Well, to be fair, color blindness is hard to understand when you have tri-color vision. Dealing with the subject means navigating a dense jungle of terms such as “protanomaly” and “retinal cone”. We can’t expect game designers to memorize mantras like “Deuteranopes can’t tell the difference between blue and purple”. But here’s the thing. You do not have to. There are tons of free tools out there to do the hard work for you. This tool allows you to pick a nice RGB color palette and tell if it’s suitable for color blind people. If you want to go a step further, there is free software available that, with the push of a button, shows everything on your screen as a color blind person sees it. Game development suites like Unity and Unreal even have color-blind simulation add-ons that allow you to see your games in real time, just like a color-blind person does. And when all of that fails, the most common way of getting help is from a color blind person.

Although we still have a way to go, progress is being made. The Outer Worlds does not have a color blind mode as the game was designed to be color blind friendly from the start.
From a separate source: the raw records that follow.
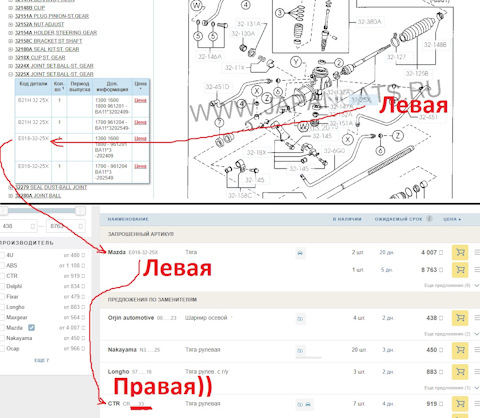Uncheck the Mazda manufacturer filter
Image resolution: width=480 pixels, height=418 pixels.
[31, 328]
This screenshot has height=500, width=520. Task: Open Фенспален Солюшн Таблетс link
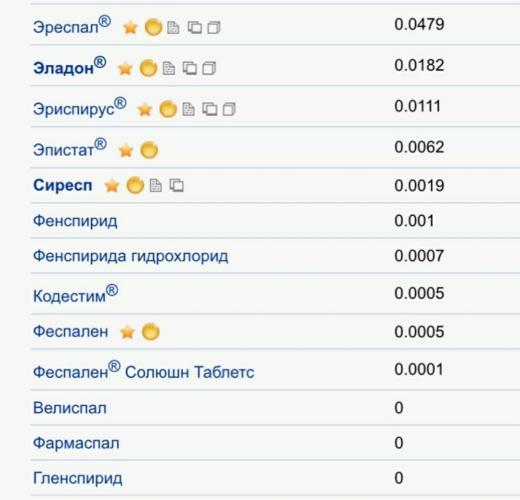tap(143, 370)
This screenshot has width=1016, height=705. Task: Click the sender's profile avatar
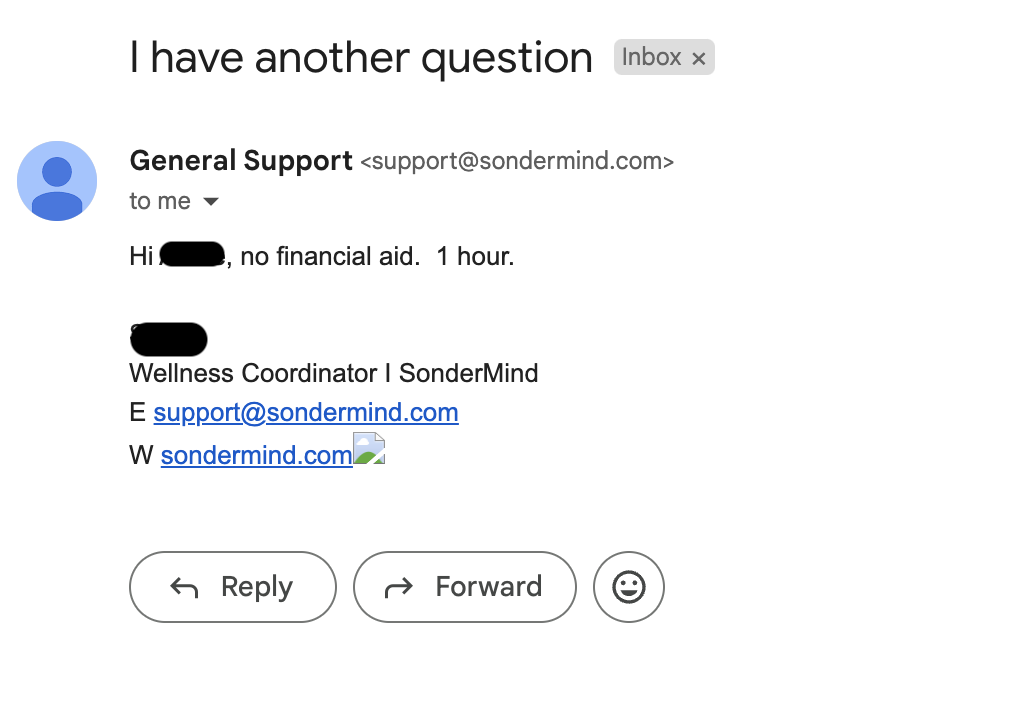point(57,181)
Every year more and more games have one-click presets for color blind people. With some games, like Audiosurf, players can even choose custom UI colors so that players with rarer types of color blindness can find their own solutions. Other titles display gameplay information using patterns, textures, and symbols. Bejeweled is a great example. Although it uses a rainbow of colors, it is completely playable in monochrome as each jewel has a different shape as well. Into the Breach and FTL are great at it too. And the extra legibility not only helps color-blind players, it also makes the game more intuitive for everyone.

The Outer Worlds was designed to be color-blind-friendly from the start.

However, there are still hurdles as we move in the right direction. Puyo-puyo Tetris 2, for example, finally got a color-blind update. However, it did so two months after the launch when many had stopped playing and the remaining players were battle-hardened veterans. Overwatch introduced great color customization options in 2018 with complete control over the user interface’s color indicators. But the players had to go through two full years without her. Comprehensive color-blind options should be available from the start.

Why? Well, sometimes it’s just courtesy. It’s annoying when you miss the fun because someone on the UI team wasn’t thinking ahead. If birds were ever to start doing tetrachromatic puzzle games, we would all think the same. But beyond that, it’s just good business. I’m sure there are several reasons the Hearthstone Mercenaries is not exactly thriving. But developing a game that is inaccessible to ~ 8 percent of the male player base really can’t have helped. Hopefully there will be corrections. But they might be late.

So, if developers are reading this, the next time they start a new project, take a moment to take a moment to think twice about your color palette. Because it’s easy to design for color-blind players, especially if you start development early and have a plethora of resources at your disposal.

It’s time to see the world in two colors.